John Henry's over at Carol's office (a lot to cram into one day) to let her know in his best Robin Curtis voice that her cousin David, whom she loves, by the way,  is dead. She asks if he suffered, and Raglin gives her another speech that probably looked better on paper, relating to the effects of hollow point bullets on human skulls. Rent-a-cops in NYC pack hollow-point loads?

Dangerous city.

--

Pros: Good talky, calm scene between Silver and Tucci.
Cons: Feds really sit on this much information? Really?

Then: B+
Now: B-

Episode 32: Postcard from Morocco

Today's opening exposition has a curious note to it; Raglin says that "four weeks ago" he hadn't heard of this case. That would mean the arc is playing in real time. Somehow, all of these business trips, union difficulties, production runs, and insider trading is crammed into that window? Especially when two Elrose orders were scheduled to take three and six weeks.

On 7th Avenue, Ricky's getting ready to flee the country. He's liquidating everything into Swiss and Cayman accounts and his consigliere, Mike "Mooch" Cacciatore (one of Vinnie's neighborhood friends, also played by "Meat" from the Porky's trilogy). Mooch thinks it'll take 3 months to clean up Rick's investments; Rick gives him a week.

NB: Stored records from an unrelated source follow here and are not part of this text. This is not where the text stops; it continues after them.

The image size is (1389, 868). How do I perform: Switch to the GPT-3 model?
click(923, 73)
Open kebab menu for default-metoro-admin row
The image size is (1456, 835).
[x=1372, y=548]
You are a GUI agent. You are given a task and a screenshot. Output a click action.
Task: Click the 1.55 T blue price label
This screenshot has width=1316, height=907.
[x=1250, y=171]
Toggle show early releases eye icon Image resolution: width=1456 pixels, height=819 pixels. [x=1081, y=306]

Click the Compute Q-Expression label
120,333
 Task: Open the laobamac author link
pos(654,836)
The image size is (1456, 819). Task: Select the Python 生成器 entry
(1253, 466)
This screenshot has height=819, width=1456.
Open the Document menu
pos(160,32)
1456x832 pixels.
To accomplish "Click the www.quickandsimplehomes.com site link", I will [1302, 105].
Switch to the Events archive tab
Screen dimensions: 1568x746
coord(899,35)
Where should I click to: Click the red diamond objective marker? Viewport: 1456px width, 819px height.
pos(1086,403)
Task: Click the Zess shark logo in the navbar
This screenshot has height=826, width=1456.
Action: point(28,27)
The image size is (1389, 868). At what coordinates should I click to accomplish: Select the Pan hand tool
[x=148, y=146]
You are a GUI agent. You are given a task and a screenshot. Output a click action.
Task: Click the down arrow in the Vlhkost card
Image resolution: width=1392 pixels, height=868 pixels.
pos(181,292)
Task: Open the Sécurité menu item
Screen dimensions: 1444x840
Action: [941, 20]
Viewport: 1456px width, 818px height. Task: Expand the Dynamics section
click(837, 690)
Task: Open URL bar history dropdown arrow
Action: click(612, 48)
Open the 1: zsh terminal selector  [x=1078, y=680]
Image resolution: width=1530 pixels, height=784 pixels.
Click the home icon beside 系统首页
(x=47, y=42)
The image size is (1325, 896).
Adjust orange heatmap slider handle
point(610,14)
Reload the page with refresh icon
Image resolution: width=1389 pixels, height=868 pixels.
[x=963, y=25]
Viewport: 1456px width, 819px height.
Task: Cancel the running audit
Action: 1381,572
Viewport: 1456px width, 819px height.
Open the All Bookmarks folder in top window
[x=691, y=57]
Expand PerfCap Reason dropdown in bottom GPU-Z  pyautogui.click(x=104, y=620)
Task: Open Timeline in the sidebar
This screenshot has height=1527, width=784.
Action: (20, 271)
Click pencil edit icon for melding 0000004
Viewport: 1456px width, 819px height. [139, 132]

At David's funeral, Eli offers Raglin his last $50k if he'll kill Pinzolo. That's much too much for a civil servant, and Raglin refuses. Raglin also receives the letter from David, detailing Ricky's one definite murder: 20 years ago. Unfortunately, in the intervening 20 years, Rick's had someone on the inside change the records: the victim apparently died in a one-car accident. Besides which, the murder weapon's gone forever, and the only proof to the contrary is the word of a dead man.

Carol, meanwhile, has already agreed to testify for the SEC case, and so now she comes clean to her father. He's sickened by her misplaced hatred for Eli, and rebukes her actions. This drives her over the edge; she sleeps with Rick again and then stupidly tries to get Ricky to admit to wrongdoing on tape. Her technique is clumsy, and he smothers her. With his largest liability taken care of, Rick decides to flee to Morocco.

The feds go forward with the SEC case, since it's all they have now. At the airport there's one last Raglin/Pinzolo scene; as McPike stands and watches (again). Raglin admits he's a cop, which amuses Ricky. He then deduces that Vinnie must be a cop, too. His familia will want to know that -- and so Raglin shoots him dead, using the old "I thought he had a gun" excuse.

So there's the climax to a troubled arc. Raglin fails to protect David or Carol, Eli is ruined, and Ricky doesn't get arrested, the reason for the whole thing. And Raglin blew both his and Vince's cover, however briefly.

Frank needs to redefine the term "going out on a win."

--

Pros: It's over.
Cons: Carol's stupidity, Raglin's stupidity, Ricky's stupidity.